Have you ever been given a new dataset to analyze and you didn’t even know where to start? It can be overwhelming to have millions of rows of data that you are unfamiliar with dumped on your lap.
Whether you are in finance, are a data analyst, or are making machine learning models, you need to have a deep understanding of the data you work with. Otherwise — and I’m speaking from experience here — it is very easy to, as I like to say, get lost in the sauce. If you combine and manipulate datasets before truly understanding them, you can create a mess that is more confusing than what you started with.

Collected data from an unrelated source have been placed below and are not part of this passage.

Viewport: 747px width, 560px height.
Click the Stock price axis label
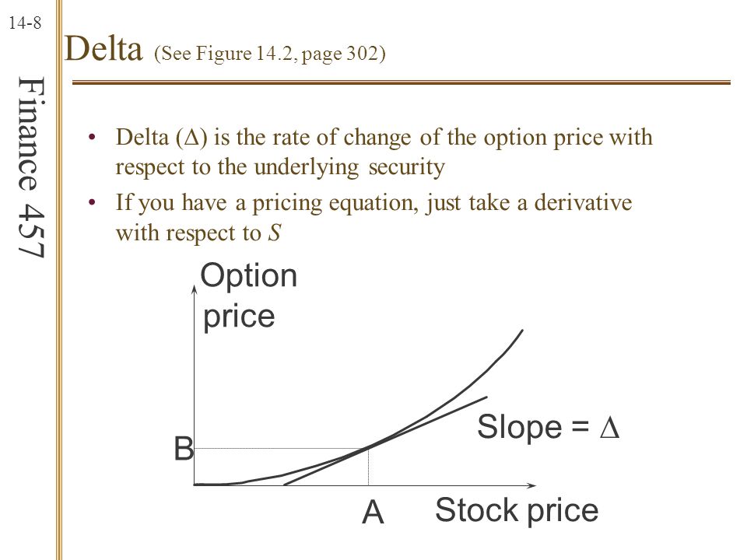click(517, 510)
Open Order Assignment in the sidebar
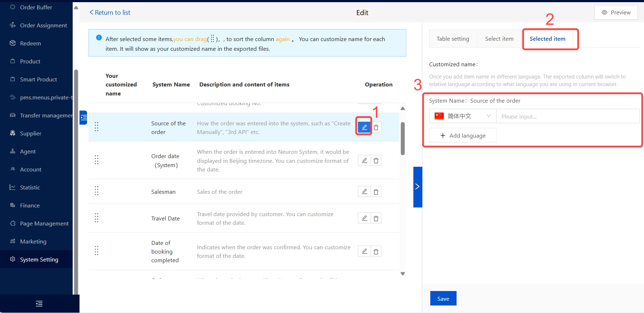Viewport: 644px width, 313px height. (x=43, y=25)
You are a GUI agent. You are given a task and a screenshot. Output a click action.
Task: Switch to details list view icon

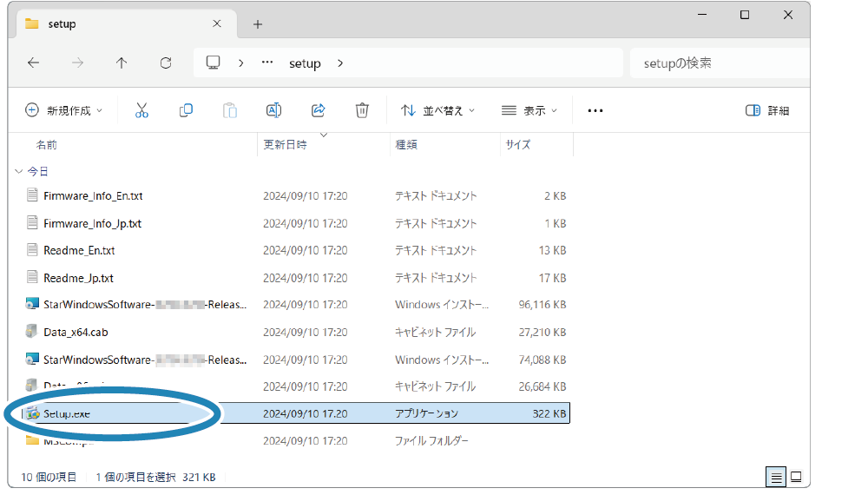[x=776, y=477]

So, before you dive right in and try to calculate measures or get your new data into a visualization tool, here are 3 things that you should consider:
1. Field Data Type & Meaning
For a well-documented dataset, you can find both of these pieces of information in a data dictionary. However, you might not always get a data dictionary when you are pulling data, especially for smaller amounts of data (like an Excel file). So it’s important to take a look at each field in your table(s) and figure out:
- What is the current data type?
- Should you change the data type?
- What is the meaning of this field?
- Is the field named appropriately or should it be renamed?
Changing the data types when necessary at the beginning of your analysis can help you move faster when you get to generating analytics and insights. Additionally, sometimes datasets will come with technical column names (such as data downloaded from some ERP systems), so you will need to rename those fields using a mapping table unless you work with the data so often that you have memorized the 5 letter titles.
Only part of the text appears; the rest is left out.